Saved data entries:
= Beginning of Section =

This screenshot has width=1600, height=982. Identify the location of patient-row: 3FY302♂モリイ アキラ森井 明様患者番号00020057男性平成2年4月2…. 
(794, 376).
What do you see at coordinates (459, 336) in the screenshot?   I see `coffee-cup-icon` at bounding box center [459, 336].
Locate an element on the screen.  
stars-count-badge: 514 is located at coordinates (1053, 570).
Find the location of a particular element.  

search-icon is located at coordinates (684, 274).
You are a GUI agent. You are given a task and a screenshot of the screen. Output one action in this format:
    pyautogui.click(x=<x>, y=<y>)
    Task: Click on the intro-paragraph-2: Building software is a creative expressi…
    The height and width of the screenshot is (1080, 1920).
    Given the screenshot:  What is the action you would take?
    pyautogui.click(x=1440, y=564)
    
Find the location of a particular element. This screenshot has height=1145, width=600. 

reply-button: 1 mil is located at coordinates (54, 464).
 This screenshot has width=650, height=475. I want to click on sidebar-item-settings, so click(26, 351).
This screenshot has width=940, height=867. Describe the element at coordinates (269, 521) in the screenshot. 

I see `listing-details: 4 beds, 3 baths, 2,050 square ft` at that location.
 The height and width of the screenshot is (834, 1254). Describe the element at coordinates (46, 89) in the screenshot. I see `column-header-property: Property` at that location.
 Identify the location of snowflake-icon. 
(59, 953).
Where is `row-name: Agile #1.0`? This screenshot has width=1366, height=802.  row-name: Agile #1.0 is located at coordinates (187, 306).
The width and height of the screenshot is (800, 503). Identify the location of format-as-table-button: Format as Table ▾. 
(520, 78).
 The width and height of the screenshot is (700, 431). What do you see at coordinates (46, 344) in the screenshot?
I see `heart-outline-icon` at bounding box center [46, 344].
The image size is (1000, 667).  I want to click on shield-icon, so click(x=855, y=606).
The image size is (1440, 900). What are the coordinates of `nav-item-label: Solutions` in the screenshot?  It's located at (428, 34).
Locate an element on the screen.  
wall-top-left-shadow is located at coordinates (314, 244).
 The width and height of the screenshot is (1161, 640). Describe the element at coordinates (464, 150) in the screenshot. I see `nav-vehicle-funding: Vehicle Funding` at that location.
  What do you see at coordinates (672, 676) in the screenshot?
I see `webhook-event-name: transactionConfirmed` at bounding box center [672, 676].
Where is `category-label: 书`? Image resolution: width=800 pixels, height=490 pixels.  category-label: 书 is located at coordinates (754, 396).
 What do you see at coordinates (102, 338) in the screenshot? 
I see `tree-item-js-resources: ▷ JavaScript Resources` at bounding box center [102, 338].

= End of Section =

Count the lines in the entries above that contain the word "Where", and reply with the number alone.

## PROBLEM SOLUTION:
2